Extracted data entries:

>>>

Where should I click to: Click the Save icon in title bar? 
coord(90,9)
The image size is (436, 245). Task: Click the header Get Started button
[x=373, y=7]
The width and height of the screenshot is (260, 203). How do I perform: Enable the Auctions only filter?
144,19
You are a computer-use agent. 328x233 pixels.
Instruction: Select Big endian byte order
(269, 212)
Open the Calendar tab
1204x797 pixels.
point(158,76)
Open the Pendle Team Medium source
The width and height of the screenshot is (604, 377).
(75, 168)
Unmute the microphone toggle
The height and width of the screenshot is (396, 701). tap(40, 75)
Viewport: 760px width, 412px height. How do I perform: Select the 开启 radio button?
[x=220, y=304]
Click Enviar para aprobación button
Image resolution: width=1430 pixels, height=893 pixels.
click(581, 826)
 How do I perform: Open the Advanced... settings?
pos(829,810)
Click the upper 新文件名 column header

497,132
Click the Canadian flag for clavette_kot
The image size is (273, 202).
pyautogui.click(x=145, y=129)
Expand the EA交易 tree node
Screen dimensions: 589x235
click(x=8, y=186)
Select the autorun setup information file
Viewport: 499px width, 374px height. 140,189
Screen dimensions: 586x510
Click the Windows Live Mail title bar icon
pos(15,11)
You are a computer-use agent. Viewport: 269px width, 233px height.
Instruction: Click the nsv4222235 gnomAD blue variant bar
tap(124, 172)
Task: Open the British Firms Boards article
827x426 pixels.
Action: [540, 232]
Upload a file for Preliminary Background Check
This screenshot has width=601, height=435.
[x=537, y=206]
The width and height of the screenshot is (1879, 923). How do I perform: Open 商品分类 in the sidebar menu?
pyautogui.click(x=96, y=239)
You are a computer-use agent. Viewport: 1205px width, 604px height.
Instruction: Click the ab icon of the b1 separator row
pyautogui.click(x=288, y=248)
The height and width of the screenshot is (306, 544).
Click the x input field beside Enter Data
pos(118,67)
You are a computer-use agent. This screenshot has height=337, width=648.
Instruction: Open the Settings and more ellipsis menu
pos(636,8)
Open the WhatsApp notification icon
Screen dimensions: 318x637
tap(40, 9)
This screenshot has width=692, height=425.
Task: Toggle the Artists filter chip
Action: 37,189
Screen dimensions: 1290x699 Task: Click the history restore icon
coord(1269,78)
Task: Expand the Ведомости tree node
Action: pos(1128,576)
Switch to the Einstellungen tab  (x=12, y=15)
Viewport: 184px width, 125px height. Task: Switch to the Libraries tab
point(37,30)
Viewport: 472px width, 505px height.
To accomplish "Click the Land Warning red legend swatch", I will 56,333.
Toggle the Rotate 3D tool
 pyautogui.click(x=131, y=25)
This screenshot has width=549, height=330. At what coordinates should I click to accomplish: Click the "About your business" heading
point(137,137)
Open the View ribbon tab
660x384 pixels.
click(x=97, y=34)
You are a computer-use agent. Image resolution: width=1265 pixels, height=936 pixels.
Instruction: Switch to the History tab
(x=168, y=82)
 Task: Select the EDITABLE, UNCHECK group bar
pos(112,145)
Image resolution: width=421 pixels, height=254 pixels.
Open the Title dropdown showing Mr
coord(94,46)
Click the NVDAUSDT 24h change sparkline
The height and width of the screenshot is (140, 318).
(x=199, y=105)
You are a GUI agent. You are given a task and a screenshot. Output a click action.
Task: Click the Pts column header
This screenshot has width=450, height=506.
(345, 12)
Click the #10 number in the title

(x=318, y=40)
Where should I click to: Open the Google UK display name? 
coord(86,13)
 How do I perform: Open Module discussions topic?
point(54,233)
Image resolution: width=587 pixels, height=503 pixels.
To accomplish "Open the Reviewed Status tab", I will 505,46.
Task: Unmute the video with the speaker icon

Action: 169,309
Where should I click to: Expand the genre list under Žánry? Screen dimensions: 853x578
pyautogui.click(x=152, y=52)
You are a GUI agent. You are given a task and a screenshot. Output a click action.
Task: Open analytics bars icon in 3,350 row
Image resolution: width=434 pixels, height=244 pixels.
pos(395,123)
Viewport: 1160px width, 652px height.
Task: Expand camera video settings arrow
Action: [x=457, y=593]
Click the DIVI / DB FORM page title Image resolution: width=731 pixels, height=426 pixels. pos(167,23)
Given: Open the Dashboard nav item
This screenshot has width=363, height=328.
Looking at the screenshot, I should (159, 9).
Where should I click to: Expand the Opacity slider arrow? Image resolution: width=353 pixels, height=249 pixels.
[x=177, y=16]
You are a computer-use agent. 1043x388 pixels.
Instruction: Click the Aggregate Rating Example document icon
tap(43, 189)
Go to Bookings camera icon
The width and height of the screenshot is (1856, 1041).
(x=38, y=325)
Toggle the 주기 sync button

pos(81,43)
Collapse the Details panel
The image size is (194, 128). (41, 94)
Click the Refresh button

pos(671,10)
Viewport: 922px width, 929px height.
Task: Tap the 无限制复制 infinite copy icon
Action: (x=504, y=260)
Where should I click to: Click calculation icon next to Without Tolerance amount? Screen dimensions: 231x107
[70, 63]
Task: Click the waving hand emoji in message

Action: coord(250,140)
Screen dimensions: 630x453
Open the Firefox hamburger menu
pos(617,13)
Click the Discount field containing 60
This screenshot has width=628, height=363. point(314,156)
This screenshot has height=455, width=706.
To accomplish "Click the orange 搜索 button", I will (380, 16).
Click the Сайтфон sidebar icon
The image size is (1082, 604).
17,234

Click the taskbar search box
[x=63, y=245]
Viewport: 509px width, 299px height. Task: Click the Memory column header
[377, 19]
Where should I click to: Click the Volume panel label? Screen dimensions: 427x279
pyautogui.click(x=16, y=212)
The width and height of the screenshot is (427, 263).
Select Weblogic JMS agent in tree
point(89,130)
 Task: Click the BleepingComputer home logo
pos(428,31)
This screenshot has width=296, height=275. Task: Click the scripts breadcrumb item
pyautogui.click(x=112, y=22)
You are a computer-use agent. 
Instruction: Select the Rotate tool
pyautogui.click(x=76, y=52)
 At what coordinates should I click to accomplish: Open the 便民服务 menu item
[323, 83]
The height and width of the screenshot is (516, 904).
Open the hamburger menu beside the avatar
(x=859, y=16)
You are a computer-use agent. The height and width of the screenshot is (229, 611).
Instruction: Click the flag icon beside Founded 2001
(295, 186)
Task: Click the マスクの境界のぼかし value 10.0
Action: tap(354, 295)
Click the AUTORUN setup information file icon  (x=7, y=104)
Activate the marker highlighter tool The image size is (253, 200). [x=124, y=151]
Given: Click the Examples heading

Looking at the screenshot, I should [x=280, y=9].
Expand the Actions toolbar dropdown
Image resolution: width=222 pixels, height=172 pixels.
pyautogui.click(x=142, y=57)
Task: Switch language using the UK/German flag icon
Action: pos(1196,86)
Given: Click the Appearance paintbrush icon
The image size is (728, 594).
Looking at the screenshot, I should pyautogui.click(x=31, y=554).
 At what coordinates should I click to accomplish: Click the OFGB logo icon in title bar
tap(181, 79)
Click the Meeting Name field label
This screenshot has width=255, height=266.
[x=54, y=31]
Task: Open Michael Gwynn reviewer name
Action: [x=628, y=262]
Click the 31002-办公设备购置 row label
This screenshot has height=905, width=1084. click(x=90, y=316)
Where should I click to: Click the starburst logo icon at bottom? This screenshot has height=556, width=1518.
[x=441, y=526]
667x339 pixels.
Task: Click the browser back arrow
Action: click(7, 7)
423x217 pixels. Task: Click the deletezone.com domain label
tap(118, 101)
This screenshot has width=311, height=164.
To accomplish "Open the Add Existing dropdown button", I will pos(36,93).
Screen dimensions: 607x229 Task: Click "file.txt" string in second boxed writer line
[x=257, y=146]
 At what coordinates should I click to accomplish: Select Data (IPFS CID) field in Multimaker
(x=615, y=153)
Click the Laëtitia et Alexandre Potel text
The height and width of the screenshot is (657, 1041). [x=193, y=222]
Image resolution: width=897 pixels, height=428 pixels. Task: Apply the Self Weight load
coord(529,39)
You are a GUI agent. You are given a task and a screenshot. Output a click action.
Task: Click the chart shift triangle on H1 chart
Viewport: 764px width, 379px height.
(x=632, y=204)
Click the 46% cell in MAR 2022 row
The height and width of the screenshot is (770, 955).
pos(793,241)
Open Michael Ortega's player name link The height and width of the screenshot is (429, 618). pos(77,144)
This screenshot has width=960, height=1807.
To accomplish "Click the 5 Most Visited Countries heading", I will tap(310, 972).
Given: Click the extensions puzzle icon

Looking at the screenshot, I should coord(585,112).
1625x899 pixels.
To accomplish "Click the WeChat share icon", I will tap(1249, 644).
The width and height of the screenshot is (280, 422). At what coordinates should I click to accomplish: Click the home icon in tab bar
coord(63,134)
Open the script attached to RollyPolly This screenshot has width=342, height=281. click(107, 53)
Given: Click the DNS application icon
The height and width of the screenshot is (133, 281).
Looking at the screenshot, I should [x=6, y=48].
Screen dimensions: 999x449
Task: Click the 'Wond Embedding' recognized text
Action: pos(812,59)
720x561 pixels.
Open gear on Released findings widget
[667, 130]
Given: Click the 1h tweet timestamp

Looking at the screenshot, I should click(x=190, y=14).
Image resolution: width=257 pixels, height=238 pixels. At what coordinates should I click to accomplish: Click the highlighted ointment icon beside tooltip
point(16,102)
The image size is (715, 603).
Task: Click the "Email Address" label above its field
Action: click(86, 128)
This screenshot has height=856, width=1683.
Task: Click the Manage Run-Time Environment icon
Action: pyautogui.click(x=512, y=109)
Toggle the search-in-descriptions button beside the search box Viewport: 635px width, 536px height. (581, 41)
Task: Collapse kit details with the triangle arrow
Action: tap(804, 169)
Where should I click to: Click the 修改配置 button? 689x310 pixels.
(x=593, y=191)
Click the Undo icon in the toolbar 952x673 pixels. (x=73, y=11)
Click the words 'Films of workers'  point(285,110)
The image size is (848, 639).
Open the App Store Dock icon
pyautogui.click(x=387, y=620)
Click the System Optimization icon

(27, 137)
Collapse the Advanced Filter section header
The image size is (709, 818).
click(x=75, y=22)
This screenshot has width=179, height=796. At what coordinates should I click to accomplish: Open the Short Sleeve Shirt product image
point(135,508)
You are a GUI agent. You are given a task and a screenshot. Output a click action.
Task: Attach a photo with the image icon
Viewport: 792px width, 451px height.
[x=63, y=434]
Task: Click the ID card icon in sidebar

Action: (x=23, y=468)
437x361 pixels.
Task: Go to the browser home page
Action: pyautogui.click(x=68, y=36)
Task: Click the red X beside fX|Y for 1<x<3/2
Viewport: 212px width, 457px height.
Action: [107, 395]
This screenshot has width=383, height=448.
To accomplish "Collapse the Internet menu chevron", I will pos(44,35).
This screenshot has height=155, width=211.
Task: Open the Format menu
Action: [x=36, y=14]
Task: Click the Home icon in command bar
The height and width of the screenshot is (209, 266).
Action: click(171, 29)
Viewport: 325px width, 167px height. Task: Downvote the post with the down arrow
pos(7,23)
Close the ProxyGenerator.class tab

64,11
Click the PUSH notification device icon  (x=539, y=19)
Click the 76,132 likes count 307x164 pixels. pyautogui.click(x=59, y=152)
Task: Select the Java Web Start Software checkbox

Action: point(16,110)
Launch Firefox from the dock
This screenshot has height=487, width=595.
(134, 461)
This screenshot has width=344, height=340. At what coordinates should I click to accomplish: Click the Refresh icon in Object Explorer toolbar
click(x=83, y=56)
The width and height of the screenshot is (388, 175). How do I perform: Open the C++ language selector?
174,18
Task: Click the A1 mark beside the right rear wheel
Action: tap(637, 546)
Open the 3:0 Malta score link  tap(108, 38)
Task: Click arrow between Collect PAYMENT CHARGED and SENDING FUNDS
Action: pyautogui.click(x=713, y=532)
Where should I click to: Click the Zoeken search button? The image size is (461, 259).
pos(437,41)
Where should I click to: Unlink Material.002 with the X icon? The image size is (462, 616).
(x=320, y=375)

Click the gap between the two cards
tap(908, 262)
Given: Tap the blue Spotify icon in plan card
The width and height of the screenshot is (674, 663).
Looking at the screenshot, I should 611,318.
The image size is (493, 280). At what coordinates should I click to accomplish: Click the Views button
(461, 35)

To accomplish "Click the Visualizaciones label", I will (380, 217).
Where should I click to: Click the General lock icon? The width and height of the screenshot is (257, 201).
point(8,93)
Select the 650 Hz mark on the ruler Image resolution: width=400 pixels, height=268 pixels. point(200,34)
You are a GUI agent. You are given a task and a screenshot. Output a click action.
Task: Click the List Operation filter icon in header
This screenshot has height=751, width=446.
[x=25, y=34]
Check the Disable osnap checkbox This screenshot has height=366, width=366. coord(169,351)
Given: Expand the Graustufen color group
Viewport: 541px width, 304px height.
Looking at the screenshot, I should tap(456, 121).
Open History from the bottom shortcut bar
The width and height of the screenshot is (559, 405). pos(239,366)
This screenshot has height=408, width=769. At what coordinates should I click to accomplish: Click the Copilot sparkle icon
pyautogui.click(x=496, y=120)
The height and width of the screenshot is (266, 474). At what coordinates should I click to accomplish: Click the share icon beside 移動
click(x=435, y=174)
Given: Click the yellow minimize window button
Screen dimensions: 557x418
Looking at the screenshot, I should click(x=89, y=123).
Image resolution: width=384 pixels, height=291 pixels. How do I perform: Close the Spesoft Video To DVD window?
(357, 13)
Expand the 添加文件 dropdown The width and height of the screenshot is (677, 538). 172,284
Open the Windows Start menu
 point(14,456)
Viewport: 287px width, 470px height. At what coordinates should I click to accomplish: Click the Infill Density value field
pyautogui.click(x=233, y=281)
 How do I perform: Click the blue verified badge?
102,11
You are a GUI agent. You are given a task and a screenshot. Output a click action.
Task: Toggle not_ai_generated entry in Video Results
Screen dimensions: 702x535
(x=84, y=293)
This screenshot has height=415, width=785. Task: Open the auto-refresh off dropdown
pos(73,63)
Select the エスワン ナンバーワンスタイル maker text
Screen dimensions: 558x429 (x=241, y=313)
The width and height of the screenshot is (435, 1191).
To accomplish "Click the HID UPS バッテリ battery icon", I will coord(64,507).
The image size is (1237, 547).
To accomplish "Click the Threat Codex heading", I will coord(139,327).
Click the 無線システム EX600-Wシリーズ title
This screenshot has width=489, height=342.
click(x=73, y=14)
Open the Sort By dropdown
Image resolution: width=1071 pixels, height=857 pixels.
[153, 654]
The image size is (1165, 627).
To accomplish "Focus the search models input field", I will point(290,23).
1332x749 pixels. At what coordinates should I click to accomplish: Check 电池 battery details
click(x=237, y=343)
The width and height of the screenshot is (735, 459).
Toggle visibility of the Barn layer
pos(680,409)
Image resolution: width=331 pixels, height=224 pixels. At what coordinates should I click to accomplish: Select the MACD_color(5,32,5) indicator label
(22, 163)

<<<

PROBLEM TO WORK ON -> Leave out every line before the one containing "The height and width of the screenshot is (266, 474).". Transcribe that line and all lines after it through the end of the data above, exactly.

ANSWER SPACE ->
The height and width of the screenshot is (266, 474). At what coordinates should I click to accomplish: Click the share icon beside 移動
click(x=435, y=174)
Given: Click the yellow minimize window button
Screen dimensions: 557x418
Looking at the screenshot, I should click(x=89, y=123).
Image resolution: width=384 pixels, height=291 pixels. How do I perform: Close the Spesoft Video To DVD window?
(357, 13)
Expand the 添加文件 dropdown The width and height of the screenshot is (677, 538). 172,284
Open the Windows Start menu
 point(14,456)
Viewport: 287px width, 470px height. At what coordinates should I click to accomplish: Click the Infill Density value field
pyautogui.click(x=233, y=281)
 How do I perform: Click the blue verified badge?
102,11
You are a GUI agent. You are given a task and a screenshot. Output a click action.
Task: Toggle not_ai_generated entry in Video Results
Screen dimensions: 702x535
(x=84, y=293)
This screenshot has height=415, width=785. Task: Open the auto-refresh off dropdown
pos(73,63)
Select the エスワン ナンバーワンスタイル maker text
Screen dimensions: 558x429 (x=241, y=313)
The width and height of the screenshot is (435, 1191).
To accomplish "Click the HID UPS バッテリ battery icon", I will coord(64,507).
The image size is (1237, 547).
To accomplish "Click the Threat Codex heading", I will coord(139,327).
Click the 無線システム EX600-Wシリーズ title
This screenshot has width=489, height=342.
click(x=73, y=14)
Open the Sort By dropdown
Image resolution: width=1071 pixels, height=857 pixels.
[153, 654]
The image size is (1165, 627).
To accomplish "Focus the search models input field", I will point(290,23).
1332x749 pixels. At what coordinates should I click to accomplish: Check 电池 battery details
click(x=237, y=343)
The width and height of the screenshot is (735, 459).
Toggle visibility of the Barn layer
pos(680,409)
Image resolution: width=331 pixels, height=224 pixels. At what coordinates should I click to accomplish: Select the MACD_color(5,32,5) indicator label
(22, 163)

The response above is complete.